● **Dataset rows**:
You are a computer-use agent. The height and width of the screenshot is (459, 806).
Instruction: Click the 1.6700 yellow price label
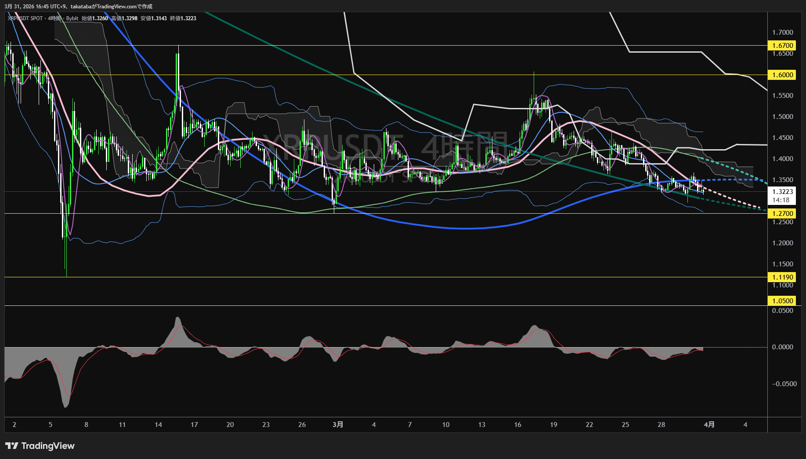[x=782, y=46]
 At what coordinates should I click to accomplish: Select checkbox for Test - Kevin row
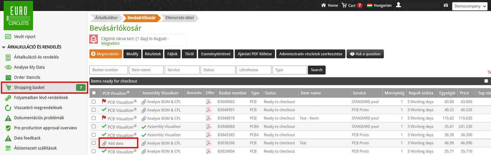coord(94,118)
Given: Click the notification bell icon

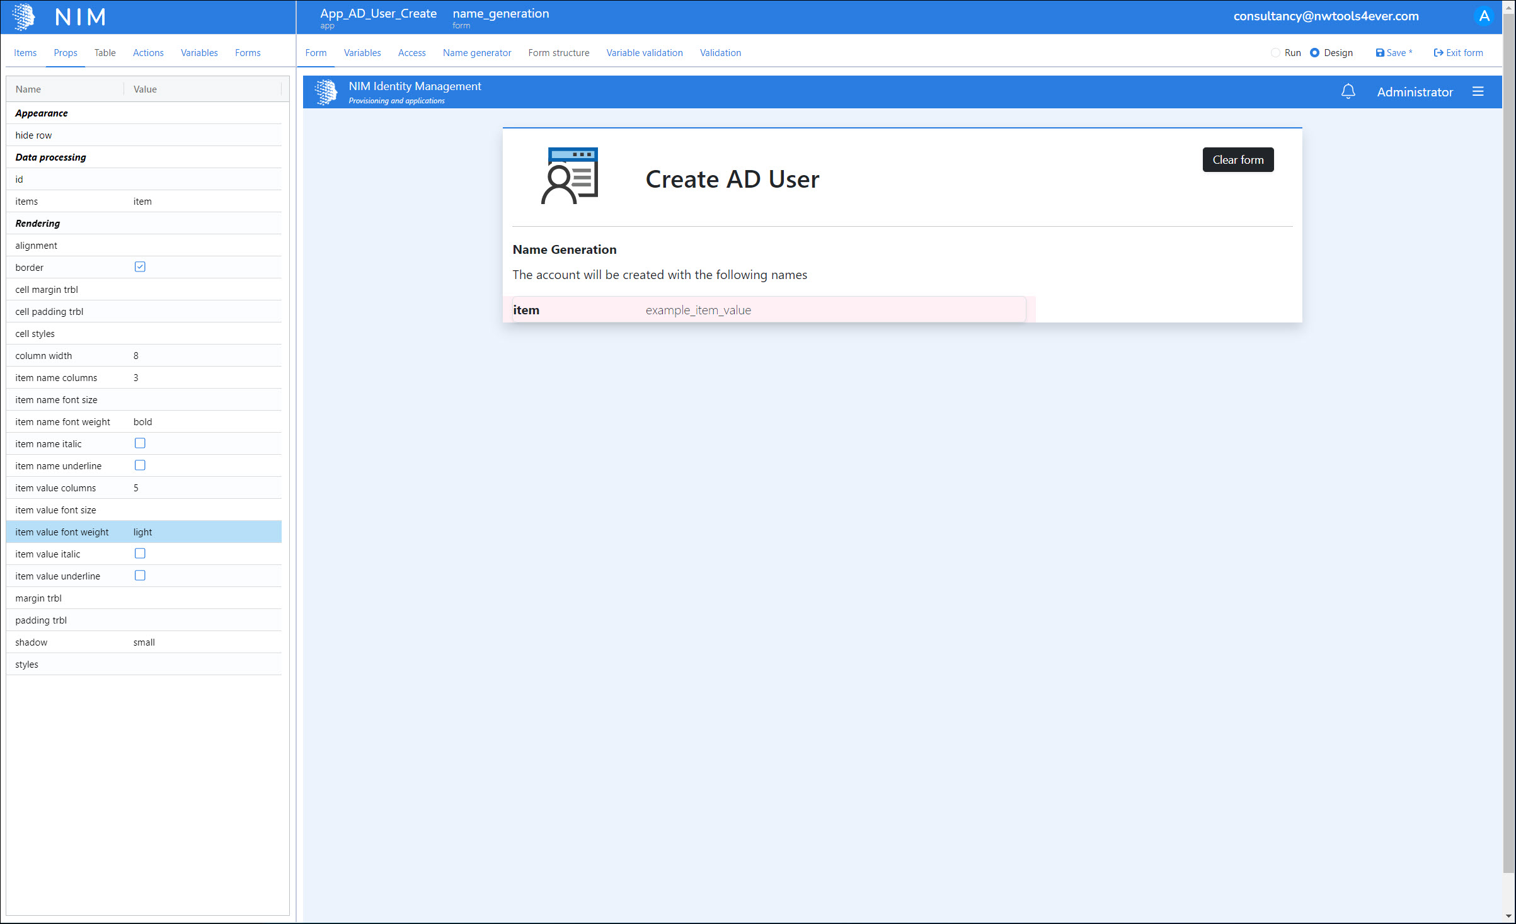Looking at the screenshot, I should click(1348, 92).
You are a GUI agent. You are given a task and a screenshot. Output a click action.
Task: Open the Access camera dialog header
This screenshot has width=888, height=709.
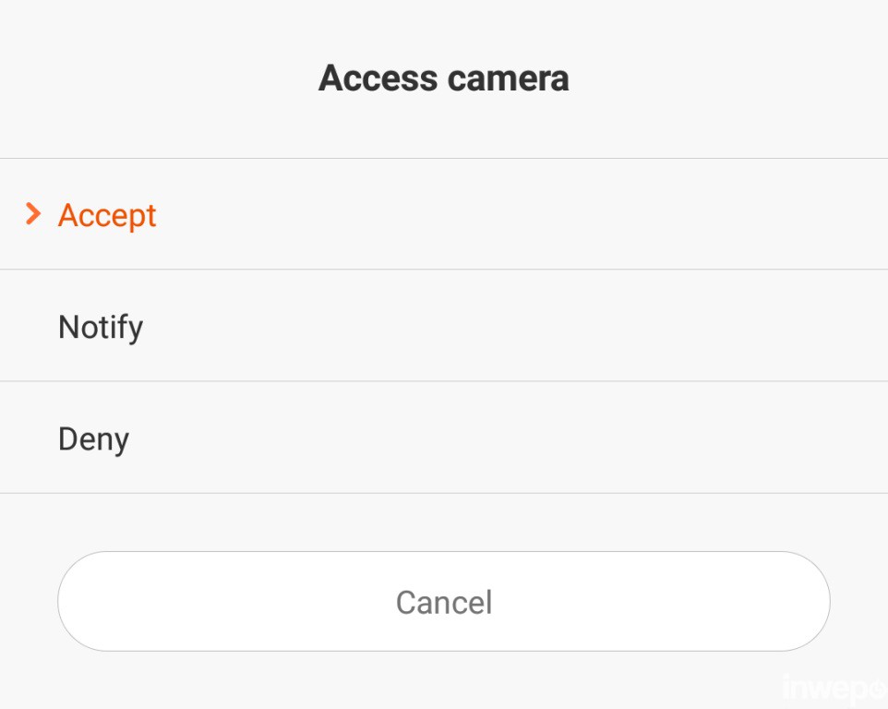pos(444,78)
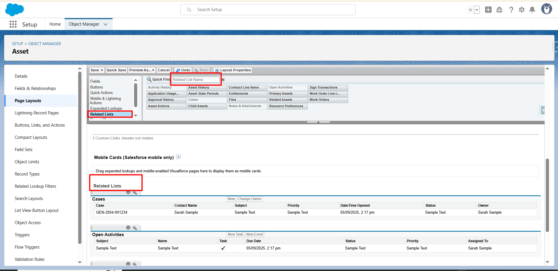This screenshot has width=558, height=271.
Task: Click the Trailhead guidance icon
Action: [x=499, y=10]
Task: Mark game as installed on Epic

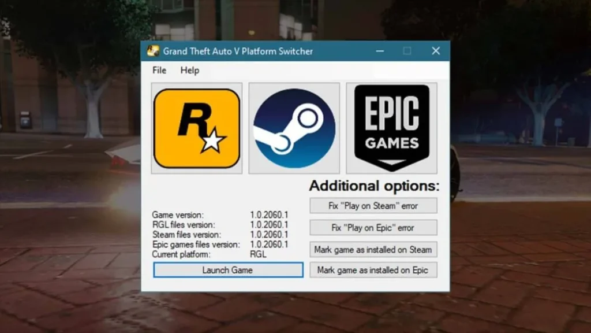Action: coord(373,270)
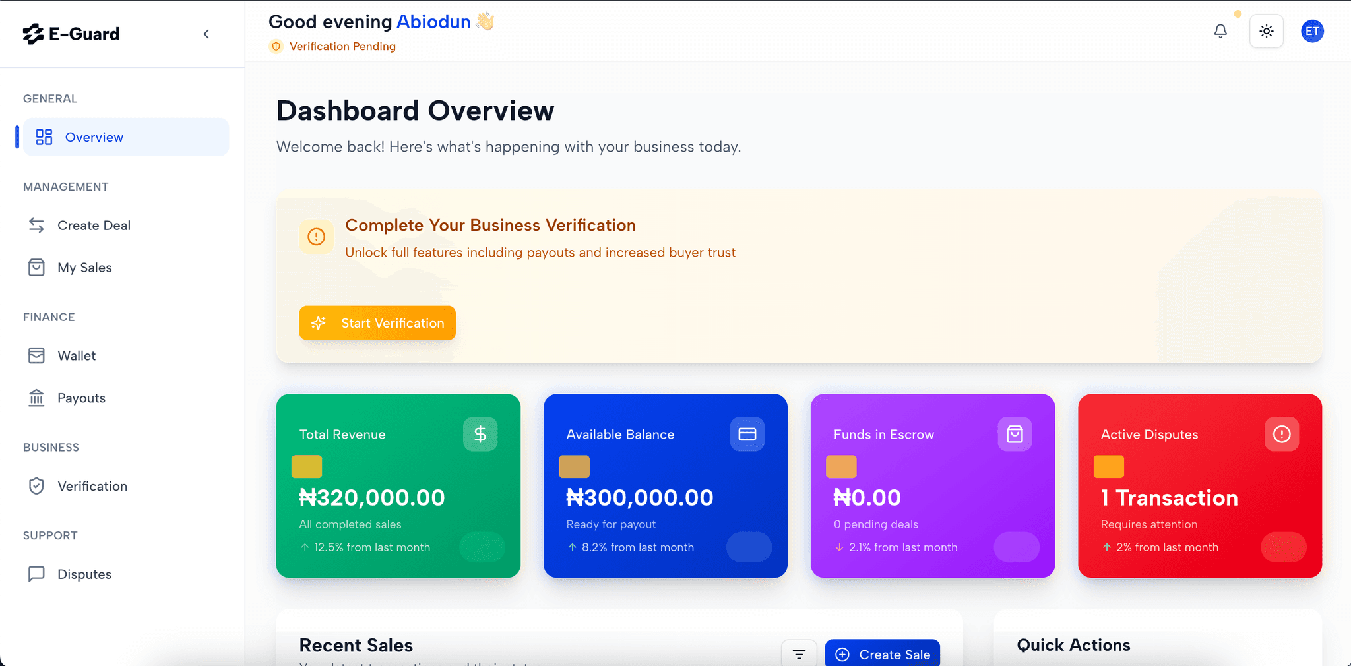Click the card icon on Available Balance

pyautogui.click(x=747, y=434)
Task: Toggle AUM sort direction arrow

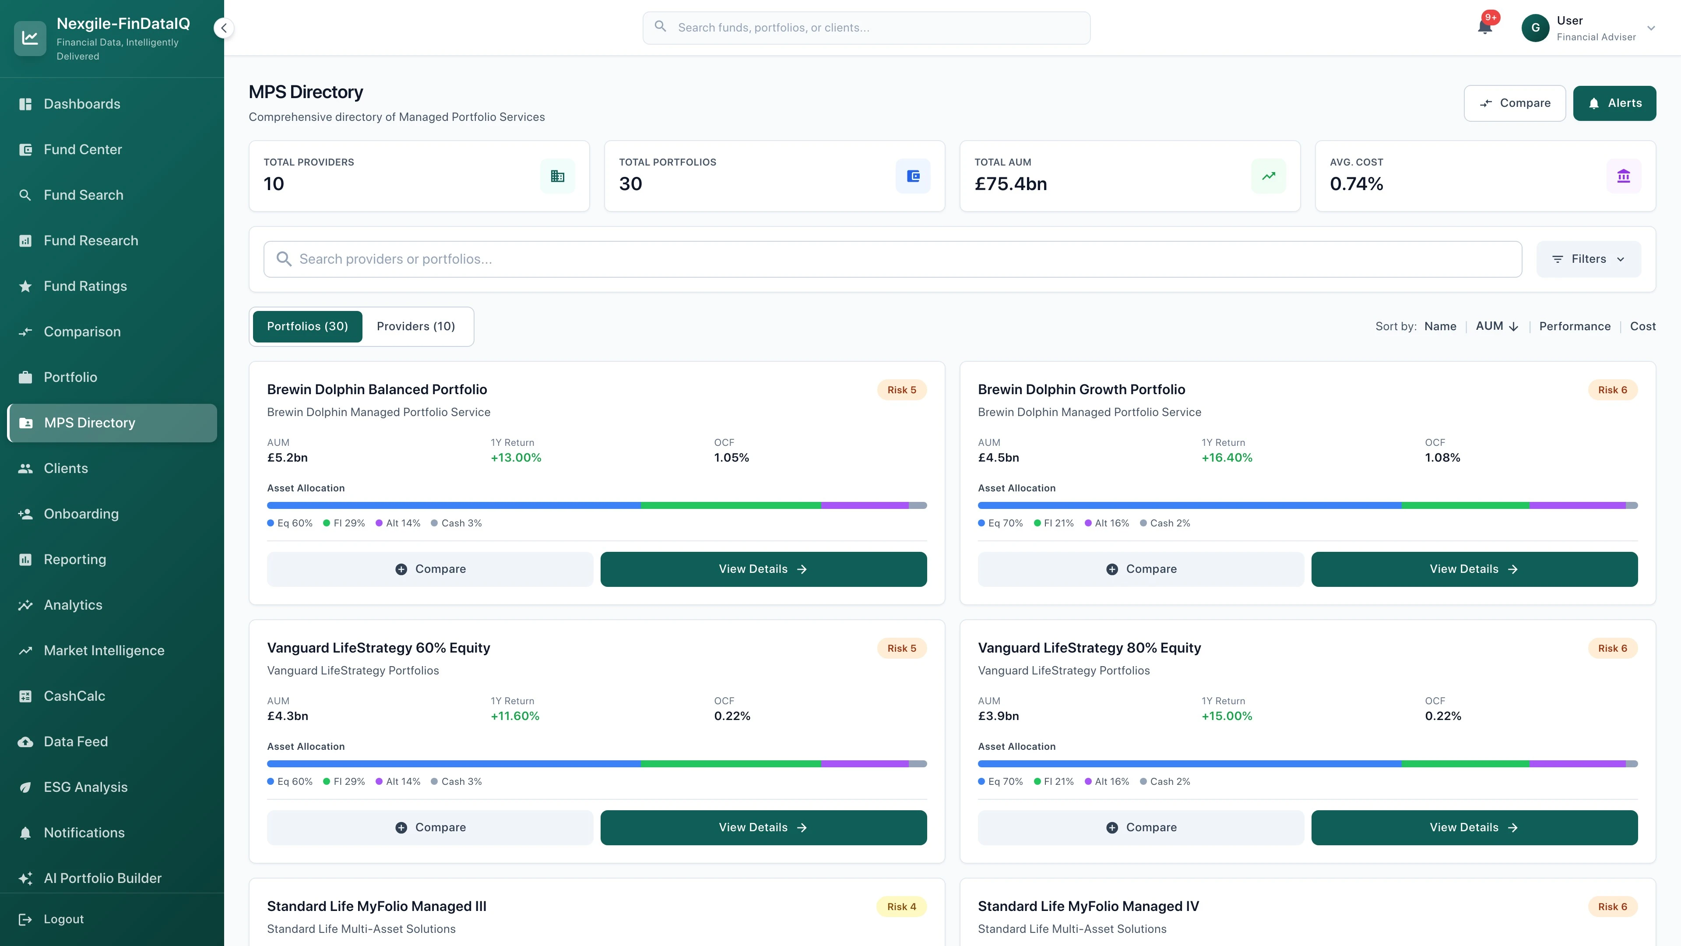Action: [x=1515, y=326]
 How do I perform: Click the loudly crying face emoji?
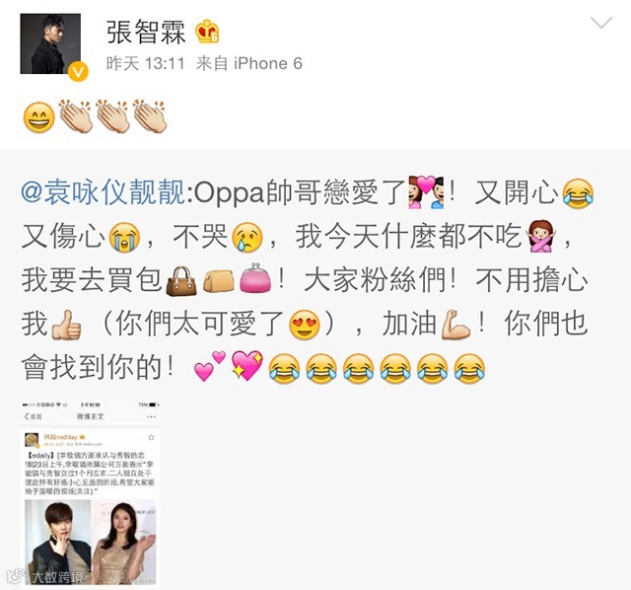tap(124, 237)
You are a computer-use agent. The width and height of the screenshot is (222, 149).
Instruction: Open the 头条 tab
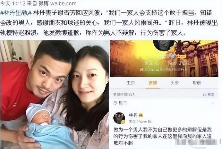point(175,83)
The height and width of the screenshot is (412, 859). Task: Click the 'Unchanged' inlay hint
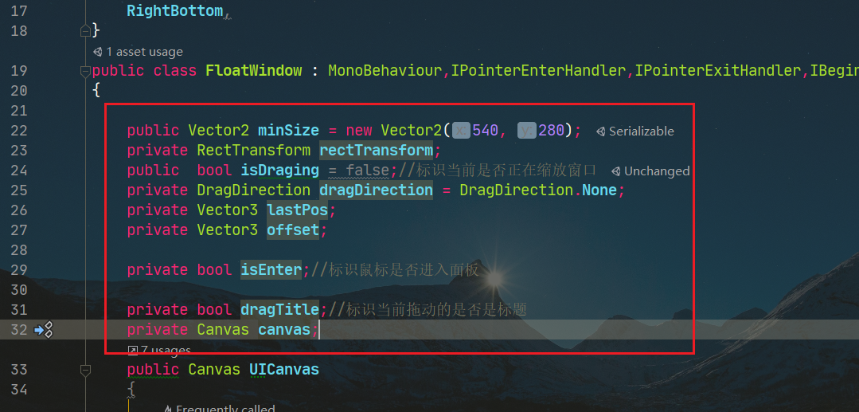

● **Exercise aim**: Copy out all of the material above word for word, leaving out the pictures.

● **Problem solution**:
You are a computer-use agent. The height and width of the screenshot is (459, 806).
Instruction: Click the 1.6700 yellow price label
[x=782, y=46]
 At what coordinates should I click to accomplish: Select checkbox for Test - Kevin row
coord(94,118)
Given: Click the notification bell icon

Looking at the screenshot, I should click(1348, 92).
You are a GUI agent. You are given a task and a screenshot. Output a click action.
Task: Open the Access camera dialog header
This screenshot has width=888, height=709.
pos(444,78)
This screenshot has width=558, height=271.
Task: Click the Trailhead guidance icon
Action: [x=499, y=10]
Task: Mark game as installed on Epic

Action: coord(373,270)
Click the card icon on Available Balance

pyautogui.click(x=747, y=434)
Task: Toggle AUM sort direction arrow

Action: [x=1515, y=326]
 How do I perform: Click the loudly crying face emoji?
tap(124, 237)
You are a computer-use agent. The width and height of the screenshot is (222, 149).
Instruction: Open the 头条 tab
point(175,83)
The height and width of the screenshot is (412, 859). Task: Click the 'Unchanged' inlay hint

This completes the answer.